Entries shown =>
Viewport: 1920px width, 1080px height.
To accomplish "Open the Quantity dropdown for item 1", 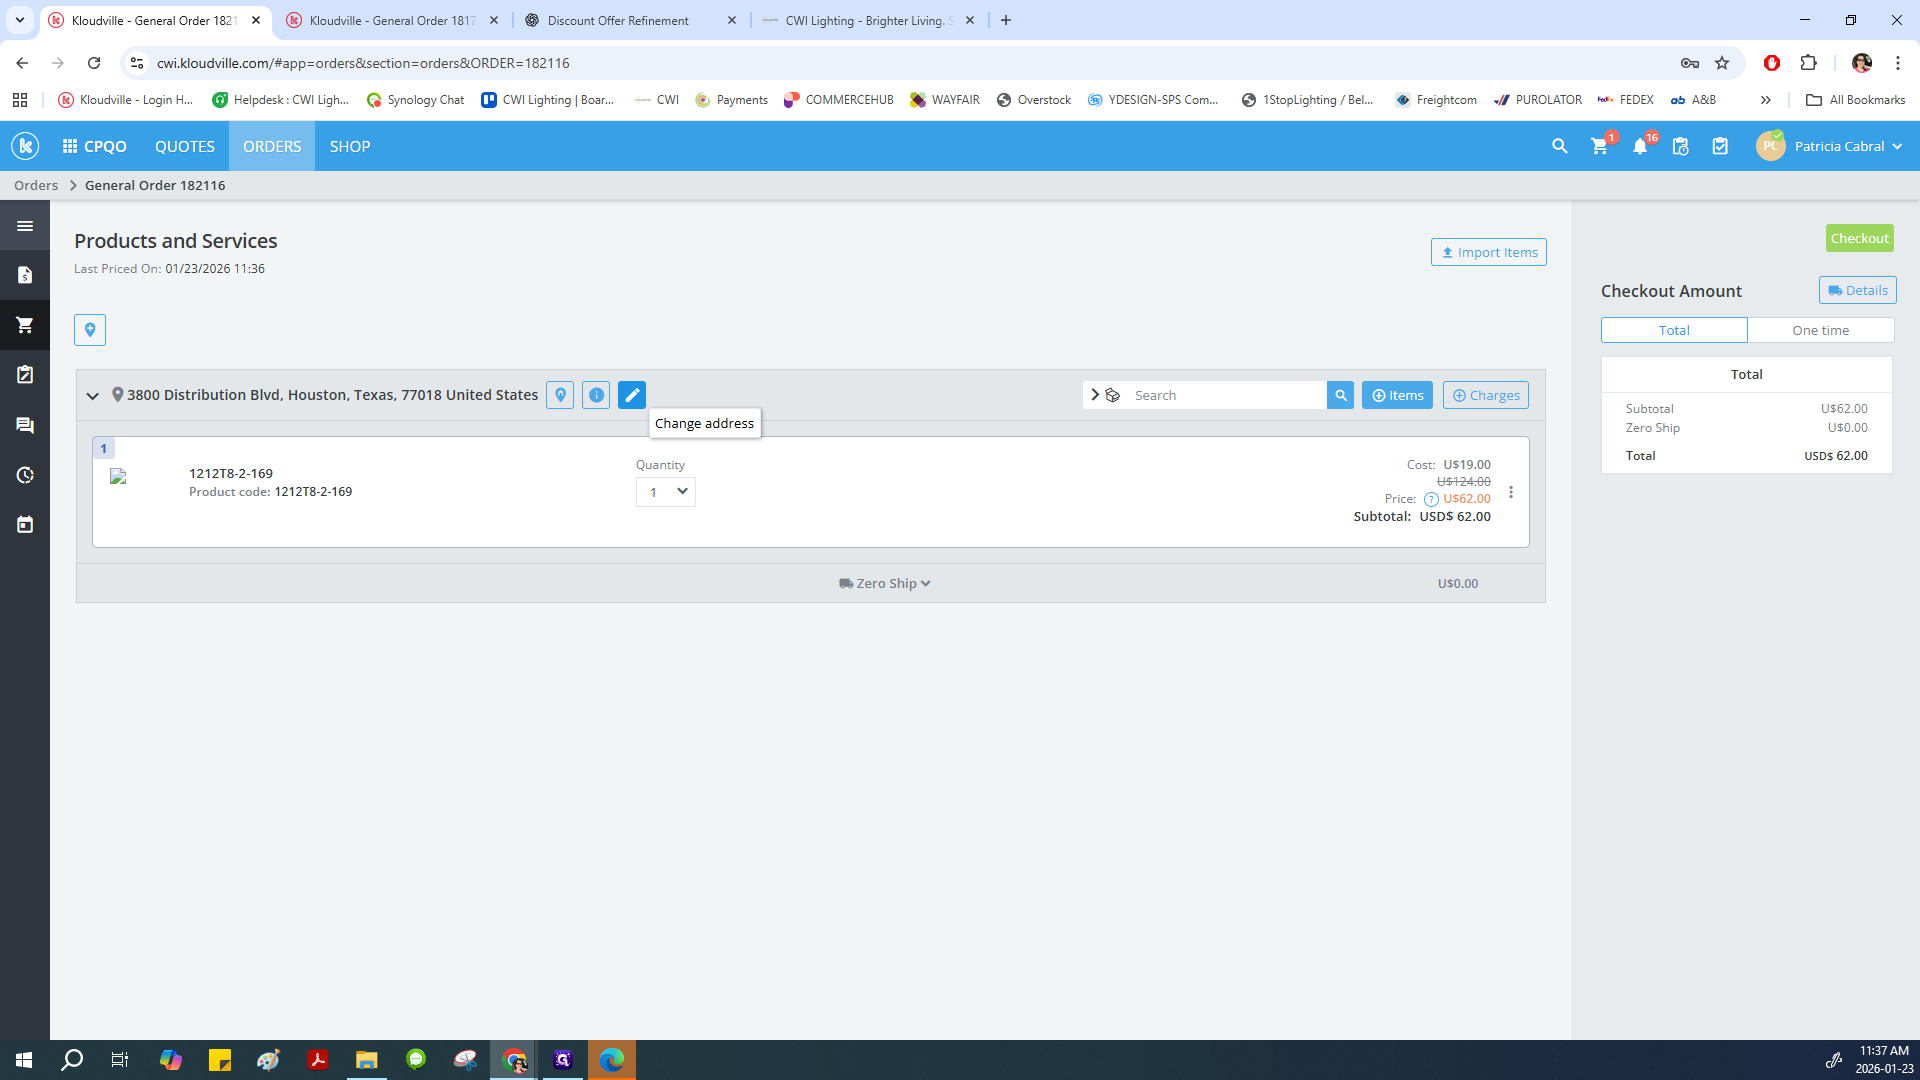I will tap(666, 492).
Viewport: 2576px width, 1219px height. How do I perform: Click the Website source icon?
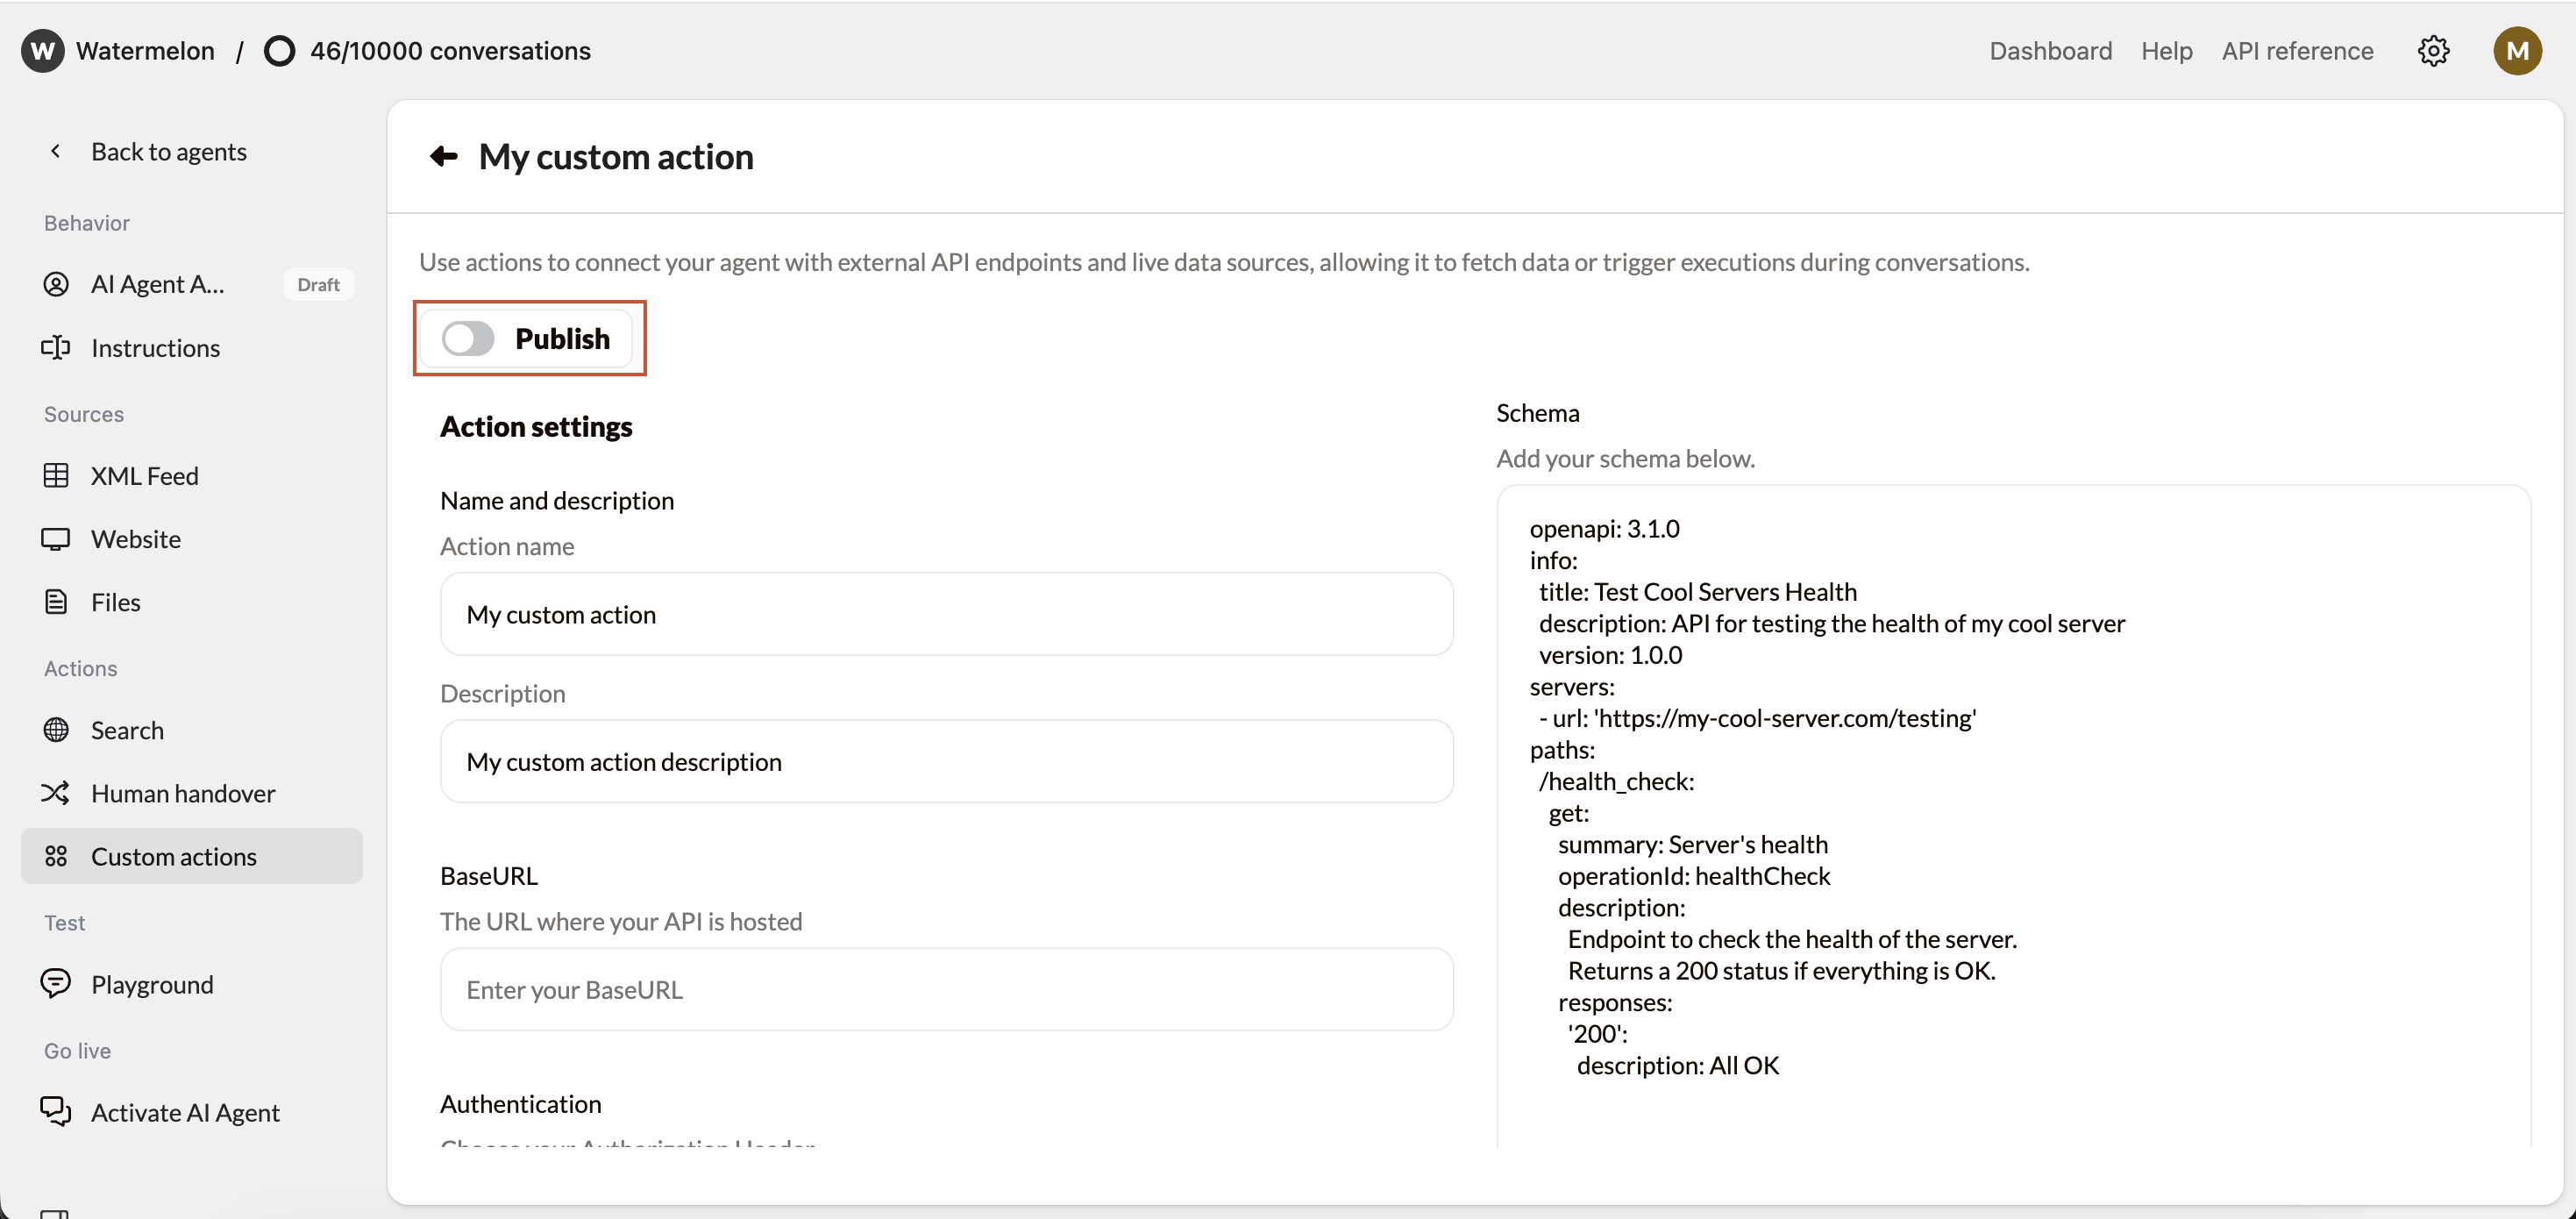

* * *

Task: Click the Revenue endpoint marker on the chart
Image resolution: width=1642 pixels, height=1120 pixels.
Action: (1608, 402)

Assignment =>
Copy each line from the data that features the string "Viewport".

Solved problem =>
Viewport: 1920px width, 1080px height.
Viewport: 2576px width, 1219px height. How do I perform: Click the Website source icon?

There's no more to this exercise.